Te revoilà à tes chères études de peinture et de musique, avec tes chers divins auteurs. Et, à ce propos, tu ne parles pas assez d’Haydn, le grand musicien, celui qui le premier a tout créé, tout trouvé et tout appris aux autres. C’est celui auquel on revient toujours avec plaisir et calme. Il est comme le pain quotidien dont jamais on ne se lasse. Toujours on admire en ses œuvres et on y trouve quelque chose de plus.

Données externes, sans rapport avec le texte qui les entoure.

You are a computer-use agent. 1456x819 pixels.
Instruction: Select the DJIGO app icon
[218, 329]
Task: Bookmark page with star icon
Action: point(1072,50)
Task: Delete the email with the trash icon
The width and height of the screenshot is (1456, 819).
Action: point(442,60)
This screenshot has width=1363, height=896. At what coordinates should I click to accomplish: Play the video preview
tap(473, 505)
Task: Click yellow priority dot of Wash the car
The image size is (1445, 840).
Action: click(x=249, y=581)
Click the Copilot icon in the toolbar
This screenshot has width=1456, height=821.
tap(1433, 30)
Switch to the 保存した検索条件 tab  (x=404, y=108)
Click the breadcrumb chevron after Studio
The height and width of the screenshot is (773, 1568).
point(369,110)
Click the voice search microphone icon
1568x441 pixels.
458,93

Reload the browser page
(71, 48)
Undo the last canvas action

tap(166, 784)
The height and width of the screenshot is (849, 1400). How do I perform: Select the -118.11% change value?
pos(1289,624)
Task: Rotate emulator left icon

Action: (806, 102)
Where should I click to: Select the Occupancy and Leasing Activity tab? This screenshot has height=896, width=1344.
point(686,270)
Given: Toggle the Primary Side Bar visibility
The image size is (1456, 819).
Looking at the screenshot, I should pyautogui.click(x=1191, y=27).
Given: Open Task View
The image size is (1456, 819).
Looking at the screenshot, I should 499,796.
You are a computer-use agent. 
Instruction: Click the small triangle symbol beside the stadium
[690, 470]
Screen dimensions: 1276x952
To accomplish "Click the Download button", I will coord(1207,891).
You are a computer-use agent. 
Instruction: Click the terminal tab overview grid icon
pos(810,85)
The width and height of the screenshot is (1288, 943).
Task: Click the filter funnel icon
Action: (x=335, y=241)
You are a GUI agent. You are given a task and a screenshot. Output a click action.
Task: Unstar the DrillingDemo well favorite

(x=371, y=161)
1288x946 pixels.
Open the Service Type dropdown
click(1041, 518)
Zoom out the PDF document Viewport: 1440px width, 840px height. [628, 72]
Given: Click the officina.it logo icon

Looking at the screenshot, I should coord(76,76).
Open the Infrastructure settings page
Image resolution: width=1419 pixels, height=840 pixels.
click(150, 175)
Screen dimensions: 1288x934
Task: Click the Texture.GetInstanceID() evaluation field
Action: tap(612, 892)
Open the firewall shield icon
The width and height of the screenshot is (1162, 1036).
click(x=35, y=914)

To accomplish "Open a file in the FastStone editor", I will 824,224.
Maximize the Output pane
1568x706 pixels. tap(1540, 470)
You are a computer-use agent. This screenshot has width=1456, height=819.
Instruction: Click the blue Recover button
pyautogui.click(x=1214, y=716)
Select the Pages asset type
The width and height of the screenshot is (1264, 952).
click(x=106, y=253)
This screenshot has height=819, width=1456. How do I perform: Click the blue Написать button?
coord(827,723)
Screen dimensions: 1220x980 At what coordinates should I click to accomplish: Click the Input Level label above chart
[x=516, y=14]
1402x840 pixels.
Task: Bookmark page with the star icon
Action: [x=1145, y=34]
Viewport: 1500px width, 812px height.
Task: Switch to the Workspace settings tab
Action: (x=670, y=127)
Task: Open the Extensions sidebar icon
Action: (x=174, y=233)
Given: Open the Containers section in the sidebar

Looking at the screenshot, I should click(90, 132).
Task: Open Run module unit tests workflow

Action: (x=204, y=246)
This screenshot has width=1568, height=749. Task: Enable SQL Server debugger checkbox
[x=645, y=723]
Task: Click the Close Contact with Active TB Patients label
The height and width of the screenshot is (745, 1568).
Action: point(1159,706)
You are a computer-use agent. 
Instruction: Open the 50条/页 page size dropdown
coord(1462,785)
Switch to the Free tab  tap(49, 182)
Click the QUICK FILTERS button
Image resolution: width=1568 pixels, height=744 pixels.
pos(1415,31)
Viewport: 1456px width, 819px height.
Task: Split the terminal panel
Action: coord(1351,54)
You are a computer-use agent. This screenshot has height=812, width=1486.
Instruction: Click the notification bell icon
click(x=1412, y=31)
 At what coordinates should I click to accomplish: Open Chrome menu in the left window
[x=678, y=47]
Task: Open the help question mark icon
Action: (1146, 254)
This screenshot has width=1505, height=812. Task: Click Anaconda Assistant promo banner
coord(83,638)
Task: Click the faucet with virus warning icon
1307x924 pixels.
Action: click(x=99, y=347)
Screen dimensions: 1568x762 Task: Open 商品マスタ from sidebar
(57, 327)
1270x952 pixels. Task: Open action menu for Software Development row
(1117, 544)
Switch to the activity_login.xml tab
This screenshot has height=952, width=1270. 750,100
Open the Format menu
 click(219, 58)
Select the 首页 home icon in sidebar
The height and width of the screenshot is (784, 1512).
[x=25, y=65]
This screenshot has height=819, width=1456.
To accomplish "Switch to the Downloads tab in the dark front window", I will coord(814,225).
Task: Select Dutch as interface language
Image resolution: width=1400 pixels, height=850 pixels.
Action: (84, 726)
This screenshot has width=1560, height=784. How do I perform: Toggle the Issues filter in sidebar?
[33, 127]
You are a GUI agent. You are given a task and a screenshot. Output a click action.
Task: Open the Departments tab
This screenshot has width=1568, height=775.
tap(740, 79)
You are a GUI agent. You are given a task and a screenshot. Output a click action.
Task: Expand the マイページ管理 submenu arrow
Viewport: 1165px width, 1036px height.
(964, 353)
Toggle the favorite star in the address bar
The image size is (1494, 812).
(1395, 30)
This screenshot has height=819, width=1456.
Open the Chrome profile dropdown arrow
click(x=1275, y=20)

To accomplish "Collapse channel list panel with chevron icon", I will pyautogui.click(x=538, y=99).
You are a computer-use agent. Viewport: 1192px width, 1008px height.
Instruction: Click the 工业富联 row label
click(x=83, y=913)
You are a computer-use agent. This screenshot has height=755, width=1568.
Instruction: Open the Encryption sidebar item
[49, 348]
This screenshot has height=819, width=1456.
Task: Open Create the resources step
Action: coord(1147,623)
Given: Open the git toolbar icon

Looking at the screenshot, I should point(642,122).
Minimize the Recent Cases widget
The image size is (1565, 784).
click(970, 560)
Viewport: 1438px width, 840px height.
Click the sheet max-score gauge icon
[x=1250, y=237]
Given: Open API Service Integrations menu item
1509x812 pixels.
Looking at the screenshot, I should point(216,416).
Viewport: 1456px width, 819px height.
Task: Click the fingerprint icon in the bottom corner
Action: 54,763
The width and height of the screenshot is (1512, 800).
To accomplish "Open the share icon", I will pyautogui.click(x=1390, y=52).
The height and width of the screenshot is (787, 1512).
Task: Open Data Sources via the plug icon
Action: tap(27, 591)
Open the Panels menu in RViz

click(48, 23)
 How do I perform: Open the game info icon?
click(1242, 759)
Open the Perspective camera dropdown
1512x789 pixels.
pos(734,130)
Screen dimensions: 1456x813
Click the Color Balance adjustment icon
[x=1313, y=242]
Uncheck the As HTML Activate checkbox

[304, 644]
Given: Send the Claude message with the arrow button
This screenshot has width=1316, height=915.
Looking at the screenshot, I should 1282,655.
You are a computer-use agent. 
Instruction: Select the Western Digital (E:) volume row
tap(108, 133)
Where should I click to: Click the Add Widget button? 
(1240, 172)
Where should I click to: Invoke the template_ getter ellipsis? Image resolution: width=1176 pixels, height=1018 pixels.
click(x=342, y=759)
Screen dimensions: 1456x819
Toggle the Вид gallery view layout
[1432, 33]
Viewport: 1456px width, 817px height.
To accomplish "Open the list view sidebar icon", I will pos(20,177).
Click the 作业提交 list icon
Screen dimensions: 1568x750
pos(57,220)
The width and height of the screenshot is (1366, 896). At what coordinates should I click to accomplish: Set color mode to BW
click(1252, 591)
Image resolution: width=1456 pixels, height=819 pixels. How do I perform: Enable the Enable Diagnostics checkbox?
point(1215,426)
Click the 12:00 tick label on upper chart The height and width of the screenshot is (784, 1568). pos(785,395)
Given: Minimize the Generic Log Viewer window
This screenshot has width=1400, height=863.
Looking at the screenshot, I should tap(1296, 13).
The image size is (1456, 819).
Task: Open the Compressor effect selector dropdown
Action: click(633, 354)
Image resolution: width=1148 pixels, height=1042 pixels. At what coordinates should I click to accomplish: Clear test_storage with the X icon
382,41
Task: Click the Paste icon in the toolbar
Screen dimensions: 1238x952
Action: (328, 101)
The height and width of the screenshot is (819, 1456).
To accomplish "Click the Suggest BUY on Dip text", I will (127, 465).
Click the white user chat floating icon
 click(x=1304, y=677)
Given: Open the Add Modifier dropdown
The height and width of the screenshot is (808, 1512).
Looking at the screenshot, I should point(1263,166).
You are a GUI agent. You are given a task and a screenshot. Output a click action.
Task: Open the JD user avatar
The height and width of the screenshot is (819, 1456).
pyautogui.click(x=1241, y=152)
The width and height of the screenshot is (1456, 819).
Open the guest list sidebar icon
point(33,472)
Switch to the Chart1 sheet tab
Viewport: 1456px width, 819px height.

Plus de concerts, qui fatiguent d’ailleurs trop mes nerfs ; mais le quatuor de chambre et la musique de piano. Car cet instrument dit la musique, elle y tient toute, à la lecture ; c’est là qu’on la goûte, qu’on la savoure, et qu’on la recommence. Presque tous les jours, ma bonne Madame Ingres, quoique peu forte mais bien organisée, me dit, seule ou à deux, cette admirable musique de Haydn, Mozart, Gluck, le plus grand musicien du monde. Ah ! nous n’avons pas besoin d’auditoire ni de grande exécution, pour en jouir beaucoup et en approfondir toutes les beautés.

Ma Sainte Germaine est terminée depuis trois mois, c’est l’arrangement de la Chapelle qui en a retardé l’envoi… Il est vrai que la Nymphe que j’appelle la Source a eu un grand retentissement d’éloges. On dit que mes pinceaux n’ont pas plus de trente ans.